• What the exercise asks: Look through the listing below for the string "height". Say how many lines hold it, and nothing else.
<<<<
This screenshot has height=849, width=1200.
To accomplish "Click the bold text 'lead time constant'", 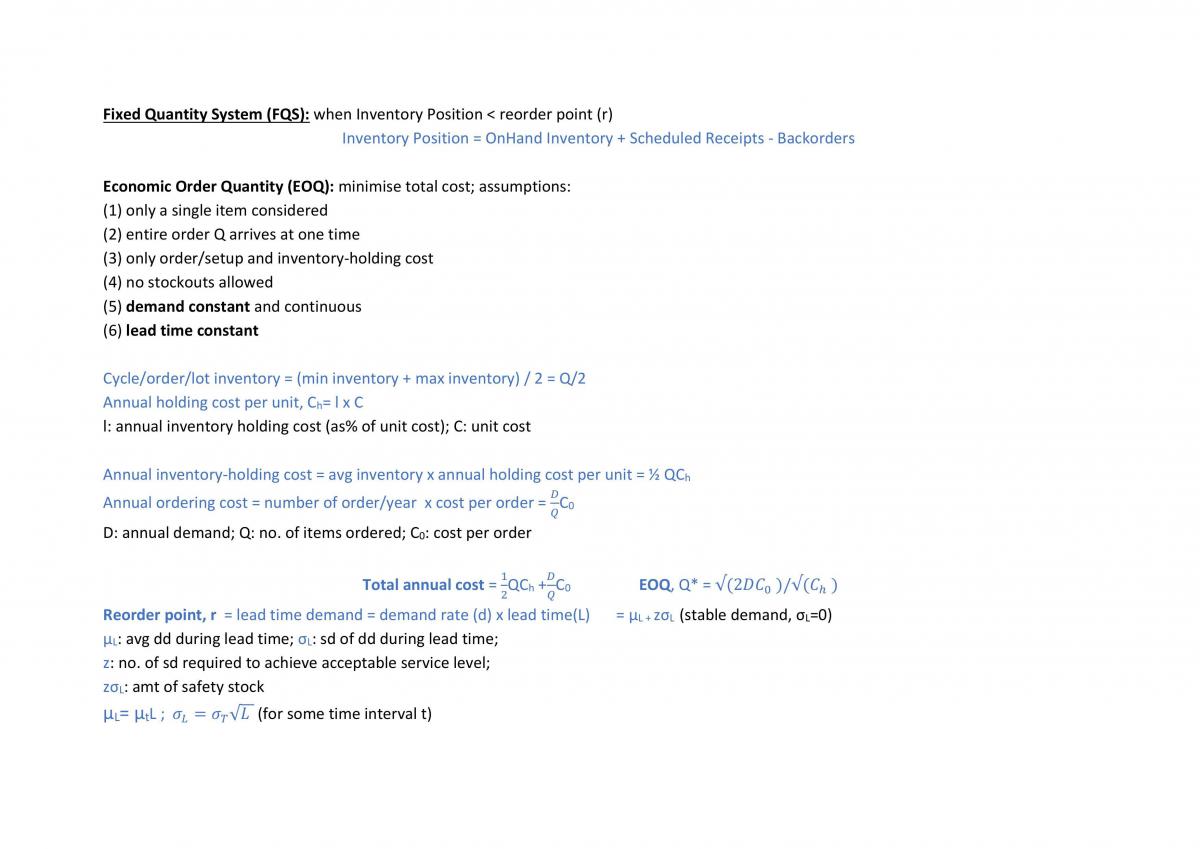I will point(192,330).
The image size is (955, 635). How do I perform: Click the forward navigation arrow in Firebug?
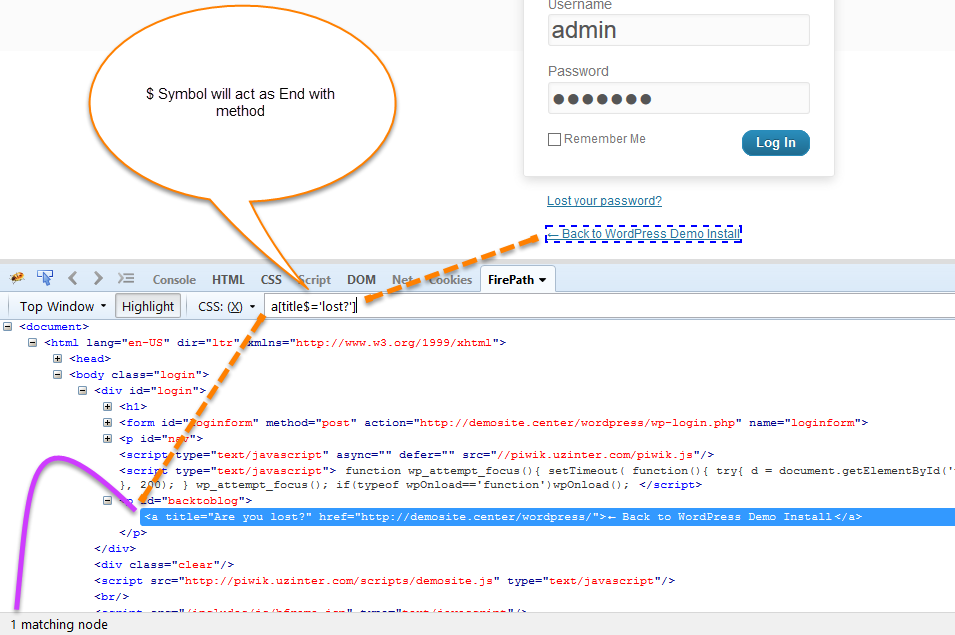tap(96, 278)
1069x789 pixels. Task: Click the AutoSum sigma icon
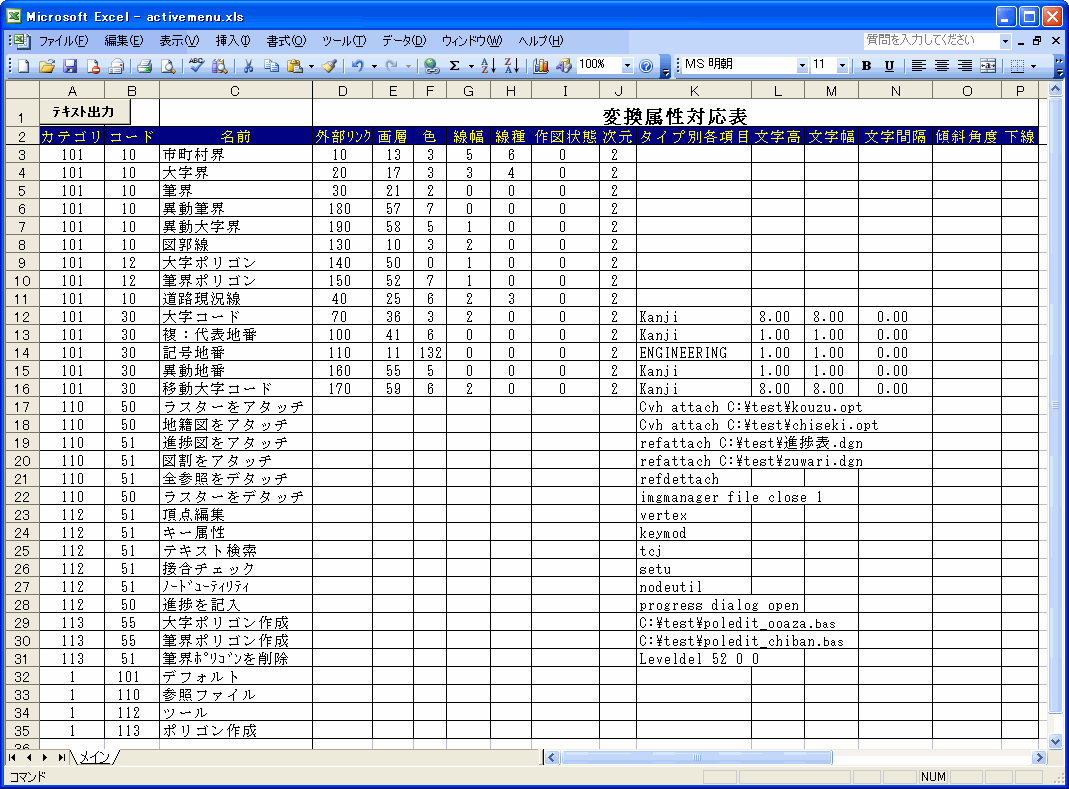click(x=455, y=66)
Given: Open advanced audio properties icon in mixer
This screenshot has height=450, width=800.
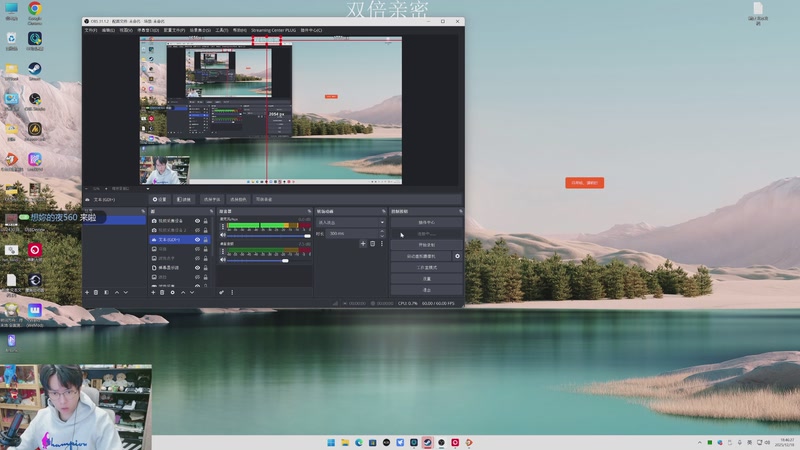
>>>>
• Output for this exercise: 2